This is Frank Sinatra's centennial year -- the Sirius radio station bearing his name tells us every three minutes. Earlier this year HBO aired a six-hour documentary chronicling his career from the earliest days to his late triumphs. (I've watched it five times.) A Scorsese biopic is rumored to be in some stage of production. Pop culture references to Sinatra abound. Advertisers still use his image and his voice. "Sinatra-cool" is a recognizable phrase. Sinatra imitators make a good living in night clubs and concerts.

But we hear little or nothing about Bing Crosby. Why?

Statistics won't give the answer: Crosby had 43 number-one hits -- more than the Beatles and Elvis put together. His career total of record sales tops one billion albums sold, making him the most popular singer ever. "White Christmas" alone has sold more than one-hundred million copies and is the all-time best-selling single.

In movie ticket sales he ranks just below Clark Gable and John Wayne. For 15 years he was on the list of top ten box office draws. For five of those years he was number one. He won an Academy Award for Best Actor (Going My Way). The "Road" movies he made with Bob Hope and Dorothy Lamour were wildly popular over a period of 22 years. He entertained the U.S. soldiers tirelessly during World War II, and the GIs voted him the person who had done the most for their morale. Life magazine declared in 1945 that, "America's number one star, Bing Crosby, has won more fans, made more money than any entertainer in history....[He] is a national institution."

The age difference won't give the answer either. Crosby was 12 years older than Sinatra, but their careers pretty much overlapped for the 37 years from 1941 to 1977, when Crosby died. They formed a mutual admiration society and appeared together on TV and radio and, most memorably, in the 1960 film High Society. In fact, the two shared a great deal: Both were Academy Award winners and repeat nominees, and both were praised for non-Oscar winning dramatic performances: Crosby for The Country Girl and Sinatra for The Man With The Golden Arm and The Manchurian Candidate; both were Downbeat Poll winners; both raised large amounts of money for charitable causes; both were meticulous musical craftsmen, although neither could read music; both were big jazz fans and could sing jazz when they wanted to; both broke barriers in efforts to counter racism; Sinatra championed and protected Sammy Davis Jr.; Crosby idolized life-long friend Louis Armstrong and acknowledged a debt to Mildred Bailey, who introduced him to the world of African-American music.
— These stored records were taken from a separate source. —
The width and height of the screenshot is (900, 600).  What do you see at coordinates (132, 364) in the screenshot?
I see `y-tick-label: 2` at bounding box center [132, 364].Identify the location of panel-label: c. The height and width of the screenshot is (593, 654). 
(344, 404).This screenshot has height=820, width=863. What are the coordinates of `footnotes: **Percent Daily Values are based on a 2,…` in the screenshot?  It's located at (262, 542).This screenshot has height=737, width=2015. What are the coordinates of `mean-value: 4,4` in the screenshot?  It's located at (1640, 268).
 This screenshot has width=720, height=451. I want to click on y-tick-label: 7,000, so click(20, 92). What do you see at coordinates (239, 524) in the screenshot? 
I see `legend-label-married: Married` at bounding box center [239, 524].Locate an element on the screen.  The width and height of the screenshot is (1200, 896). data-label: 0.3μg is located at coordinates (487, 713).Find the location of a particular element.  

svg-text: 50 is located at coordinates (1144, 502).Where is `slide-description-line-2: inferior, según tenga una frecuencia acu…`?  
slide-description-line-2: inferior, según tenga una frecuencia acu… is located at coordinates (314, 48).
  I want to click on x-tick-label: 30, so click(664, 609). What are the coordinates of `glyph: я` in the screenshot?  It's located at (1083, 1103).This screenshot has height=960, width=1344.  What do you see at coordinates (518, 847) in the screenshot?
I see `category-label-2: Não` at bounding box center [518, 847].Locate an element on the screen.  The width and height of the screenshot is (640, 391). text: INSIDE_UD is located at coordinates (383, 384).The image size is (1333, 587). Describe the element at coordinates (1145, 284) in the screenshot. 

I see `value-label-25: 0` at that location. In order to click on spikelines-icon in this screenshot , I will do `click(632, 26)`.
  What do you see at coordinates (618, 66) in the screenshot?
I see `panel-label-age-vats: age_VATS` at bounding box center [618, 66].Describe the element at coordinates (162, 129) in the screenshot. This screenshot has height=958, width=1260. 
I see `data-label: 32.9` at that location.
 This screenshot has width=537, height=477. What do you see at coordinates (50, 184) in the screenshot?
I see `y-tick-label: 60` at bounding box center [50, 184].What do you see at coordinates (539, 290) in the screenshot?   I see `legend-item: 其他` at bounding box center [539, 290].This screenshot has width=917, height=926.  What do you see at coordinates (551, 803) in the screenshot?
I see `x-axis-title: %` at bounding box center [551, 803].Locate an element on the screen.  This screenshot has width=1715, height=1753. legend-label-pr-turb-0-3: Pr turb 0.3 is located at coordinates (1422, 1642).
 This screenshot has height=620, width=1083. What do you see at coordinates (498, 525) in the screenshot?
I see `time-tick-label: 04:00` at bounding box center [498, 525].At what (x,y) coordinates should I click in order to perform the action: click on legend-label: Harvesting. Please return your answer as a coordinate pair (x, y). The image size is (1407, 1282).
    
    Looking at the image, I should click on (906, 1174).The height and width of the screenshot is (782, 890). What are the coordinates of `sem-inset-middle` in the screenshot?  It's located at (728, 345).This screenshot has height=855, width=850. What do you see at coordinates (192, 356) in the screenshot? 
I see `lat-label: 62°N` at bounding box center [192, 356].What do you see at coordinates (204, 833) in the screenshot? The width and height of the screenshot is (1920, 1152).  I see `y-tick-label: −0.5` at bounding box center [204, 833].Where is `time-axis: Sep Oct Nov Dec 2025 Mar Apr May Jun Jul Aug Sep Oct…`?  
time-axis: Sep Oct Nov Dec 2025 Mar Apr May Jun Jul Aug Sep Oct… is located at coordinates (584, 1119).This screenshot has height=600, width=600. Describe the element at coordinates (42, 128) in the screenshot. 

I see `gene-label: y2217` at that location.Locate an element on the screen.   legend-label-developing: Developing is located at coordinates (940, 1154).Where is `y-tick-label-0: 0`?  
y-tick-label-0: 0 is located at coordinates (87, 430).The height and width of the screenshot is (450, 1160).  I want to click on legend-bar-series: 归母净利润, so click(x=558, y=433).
On the darker side, both were more than a little fond of alcohol.

So again, why the disparity in the degree to which they are remembered? There are, I think, three reasons.

First, the Sinatra legacy is aggressively overseen by his daughters Nancy and Christina Sinatra, who zealously guard and promote his voice and his image. No one, to my knowledge, is doing that for Crosby.

Second, Sinatra's biography seems made for dramatic representation. Crosby's public persona was cheerful and joke-filled, especially when he was clowning around with Bob Hope. The more troubling aspects of his personality were not widely known until after his death, when one of his sons wrote a bitter, tell-all memoir. Sinatra's life, warts and all, was on continuous display for more than fifty years. First came the meteoric rise -- adoring, screaming fans, the marriage to a neighborhood sweetheart, success in every medium, riding high; then the downturn -- loss of popularity, loss of voice, and loss of public approbation when his affair with Ava Gardner became fodder for the tabloids. And then, when he had just about been given up for dead, he got the role of Maggio in From Here To Eternity (with the help of Gardner's lobbying), followed by the Academy Award, a new record contract, the unofficial but very real title of Chairman of the Board, The Rat Pack, the virtual ownership of Las Vegas, the involvement with various mob figures, the involvement with the Kennedys, the feud with the Kennedys (or at least with Bobby), the marriage to Mia Farrow, his son's kidnapping, the divorce from Mia Farrow, fist-fights with reporters, the transformation into a Republican, and a final big hit in "New York, New York." It's more than any soap opera could contain and it all played out in front of a voracious public.

What that public sensed and senses to this day -- and here is the third biggest reason for Sinatra's enduring presence -- is that there seems to be no distance between the life and the art (an intuition supported by Sinatra's writing "I'm a Fool to Want You" during one of the many volatile moments in his relationship with Gardner). When you listen to Crosby, you feel pleasure and admiration: what was called the "golden voice" (a natural instrument superior to Sinatra's) rolls over you in pleasant cascades of sound or picks up your mood when the song is upbeat like "Accentuate the Positive" and "In the Cool, Cool, Cool of the Evening."

But when you listen to Sinatra, it's like tuning into the anguished ruminations of your best friend, or like tuning into your own ruminations as they flood your mind at three o'clock in the morning. Sinatra does not sing about something, but sings that something from the inside out. It's a performance that is at once dramatically spectacular and wholly interior. Whether it's the early, achingly vulnerable voice telling you that "I Fall in Love Too Easily," or the mature swinger who sings "I've got You Under My Skin" with no hint of vulnerability at all despite the song's message, or the world weary I've-been-there-and-it-hurts guy who says to the bartender "One for My Baby and One More for the Road," or the rough-voiced survivor who boasts that "I Did It My Way," the testimony is directly received without the filter of performance and premeditation.

Of course it is a performance and certainly premeditated -- Sinatra was legendary in his attention to the details of his recordings -- but it is the art that hides art, the art that invites you in and opens up a space where you can inscribe your own story alongside the story of the singer. You can make it your way, revisit those times when it seemed your broken heart would never heal, relive those moments of tenderness when love was fresh and promised to last forever, and re-experience the occasional exultation when things are going so well that you want to shout "I've Got the World on a String." It's not that Sinatra is better than Crosby -- he wasn't -- but that he is more useful, more of a resource when something in your life calls out for a summing up you can't quite deliver.

Crosby was a marvel: at the end his voice was nearly as good as it ever was. At his end Sinatra, suffering from dementia, wasn't singing at all, and in the years before his death, he didn't so much sing as declaim loudly, asking gestures and exaggerated intonations to do the work his voice could no longer do. He was a wreck; but he was our wreck, and he still is.